● **How to complete this task**: Go through the listing and copy each line with the string "menu".
+ + + +
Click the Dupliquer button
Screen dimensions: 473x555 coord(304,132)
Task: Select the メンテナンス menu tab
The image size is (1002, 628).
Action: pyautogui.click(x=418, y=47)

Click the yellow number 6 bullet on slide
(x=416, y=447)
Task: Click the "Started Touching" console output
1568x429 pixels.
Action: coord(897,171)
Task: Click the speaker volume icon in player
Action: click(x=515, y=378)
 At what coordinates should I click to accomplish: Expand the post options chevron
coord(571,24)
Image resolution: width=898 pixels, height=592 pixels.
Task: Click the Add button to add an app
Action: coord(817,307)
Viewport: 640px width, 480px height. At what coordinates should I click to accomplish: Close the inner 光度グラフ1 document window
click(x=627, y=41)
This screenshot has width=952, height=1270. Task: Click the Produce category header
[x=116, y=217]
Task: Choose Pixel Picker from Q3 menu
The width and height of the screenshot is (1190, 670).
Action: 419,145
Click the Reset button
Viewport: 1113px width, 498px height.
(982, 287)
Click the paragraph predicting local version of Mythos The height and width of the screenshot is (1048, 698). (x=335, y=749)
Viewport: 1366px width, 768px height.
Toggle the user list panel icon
+ + + +
● **Finished exercise**:
Task: Select the メンテナンス menu tab
Task: Choose Pixel Picker from Q3 menu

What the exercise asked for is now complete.